◆ Work instructions:
Extract every line of the entries below that contains the string "image", and reproduce each one in full.
** START OF Extracted records **
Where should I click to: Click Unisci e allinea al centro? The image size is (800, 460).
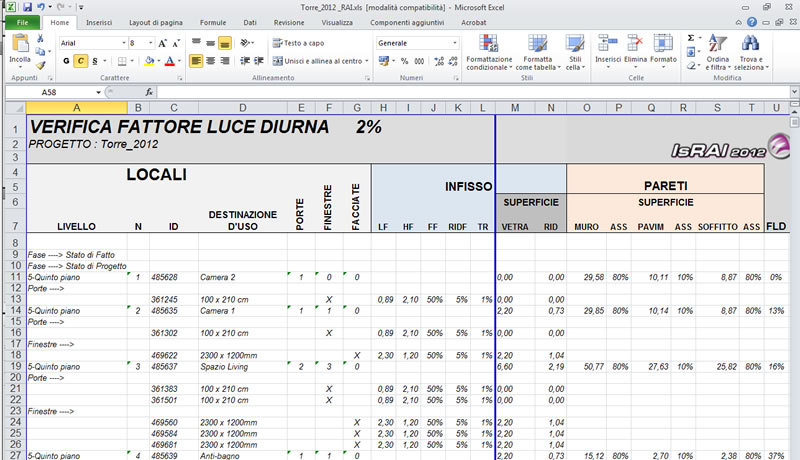tap(316, 61)
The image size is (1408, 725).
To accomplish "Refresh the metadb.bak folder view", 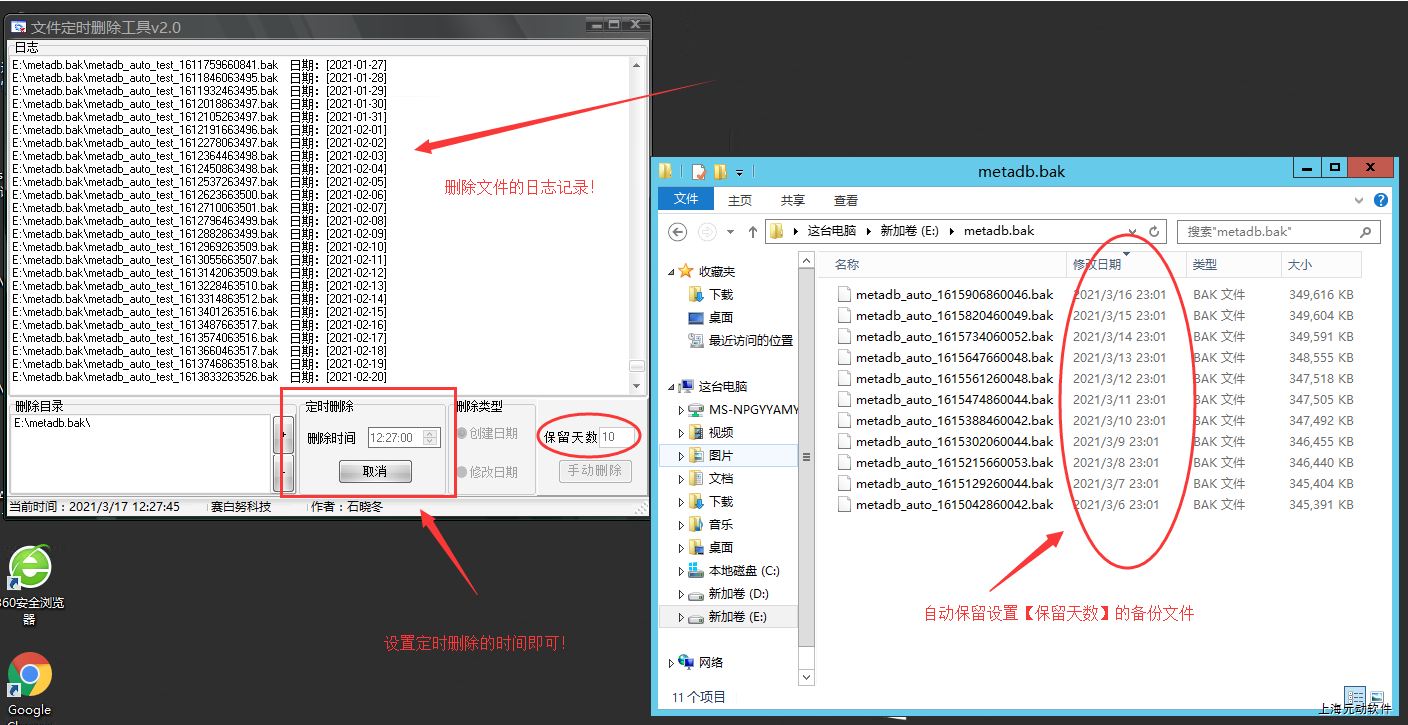I will tap(1154, 231).
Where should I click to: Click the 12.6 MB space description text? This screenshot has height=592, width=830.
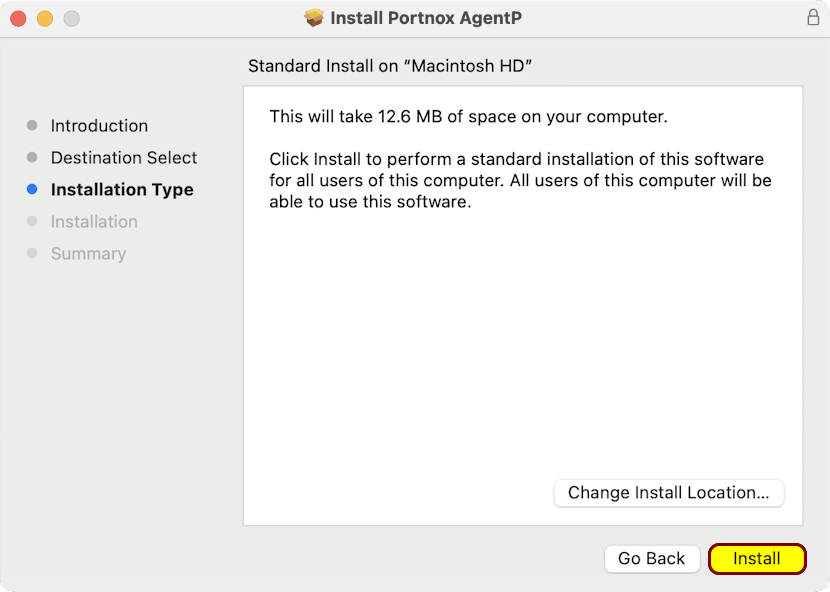tap(468, 116)
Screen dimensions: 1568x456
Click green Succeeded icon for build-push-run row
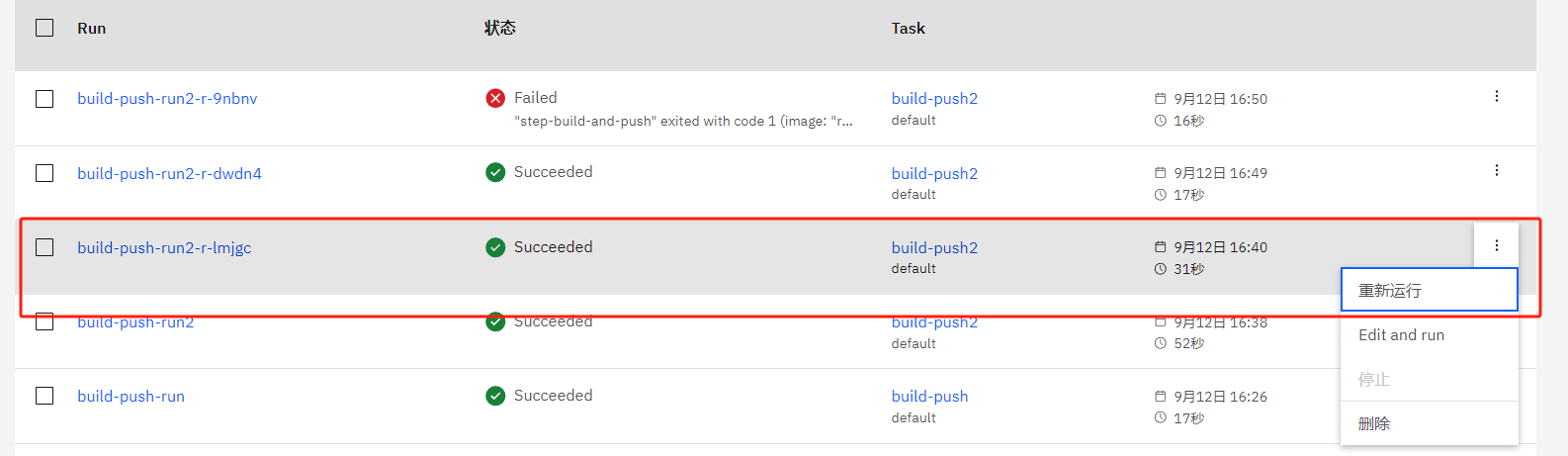[495, 396]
** END OF Extracted records **
◆ Result for this task:
Where should I click to: Click Unisci e allinea al centro? The image size is (800, 460).
The image size is (1408, 725).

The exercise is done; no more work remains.